Creating a dictionary

Viewing 4 reply threads
  • Author
    Posts
  • May 8, 2022 at 1:30 AM #47234

    Goutalco
    Participant

    Hello everybody,
    I like to create a dictionary database for classical languages based on some scanned dictionaries (19th and 20th century) that are available in the form of PDF files. The PDF files are not searchable and due to the mixing of several alphabets and diacritical characters present in these files ocr is not reliable (creating searchable PDF files would be very time consuming).

    The database should work with user input based on the roots of the language.

    Example for one PDF file. Let’s call the dictionary DIC and let ABC be a root.

    All entries in DIC pertaining to the Root ABC are present on a certain page of DIC.

    I have a list of all possible roots and the page number pertaining to each root, for example

    ABC: 23
    ACE: 51`
    BBD: 134`

    I like to create a Tap Forms 5 document which has one of the following two options:

    When the user searches for Root ABC, either

    1. Tap Forms 5 tells the Preview or any other PDF-Application to open file to open the dictionary DIC and show page 23,
    2. or a Form which contain all images of DIC opens record # 23.

    For performance reasons (the PDF files are quite large – several GB) I’am inclined to opt for the second option.

    So I have to create a form with a field that is able to accommodate photos obtained from the pages of DIC.
    My question is:
    1. How can I import thousands of photos into a Tap Form 5 form
    2. and how can I search for roots?

    The answer to the second question is probably connected to the Prompter class of the JavaScript API. But how can I import all the photos inside a Tap Forms 5 document?

    Cheers

    May 8, 2022 at 11:39 AM #47235

    Brendan
    Keymaster

    Hi Goutalco,

    Do you have a CSV file that contains references to the photos? You can use the Import Records function to import a CSV file that has a reference to a photo filename. Then you can also specify a folder that contains the photos.

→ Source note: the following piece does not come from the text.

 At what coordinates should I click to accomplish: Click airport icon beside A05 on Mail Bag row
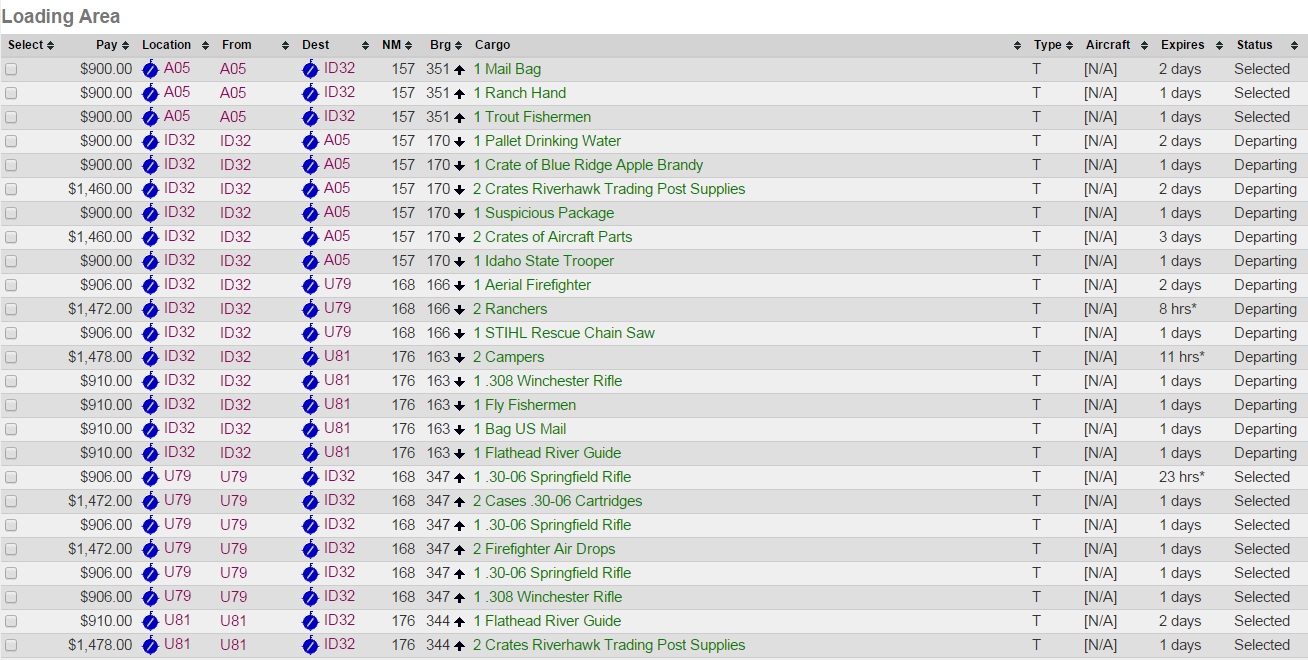click(150, 69)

Tap Forms will import the CSV file with the data along with the photos.

    You can search just by typing into the Search field. You can also create Saved Searches if you search for the same value all the time.

    But I’m not really sure about this part:

    Tap Forms 5 tells the Preview or any other PDF-Application to open file to open the dictionary DIC and show page 23,

    Tap Forms can view a PDF file right inside without having to load another program to display it. Or you could setup a Website Address field which when clicked will launch whatever app you have that displays PDF files (Preview, Acrobat, etc.). You could even customize the address based on values stored in other fields:

    For example:

    file:///Users/brendan/Documents/Some-PDF-[Root].pdf

    By putting [Root] in the URL, when you click on the website button, Tap Forms will inject the value from the Root field into the URL and it will open that file.

    Thanks,

    Brendan

    May 8, 2022 at 2:17 PM #47236

    Goutalco
    Participant

    Thank you Brendan,

    I converted all my dictionaries to images and using your hint I successfully imported these images to my document via a CSV file. This part was quite straightforward.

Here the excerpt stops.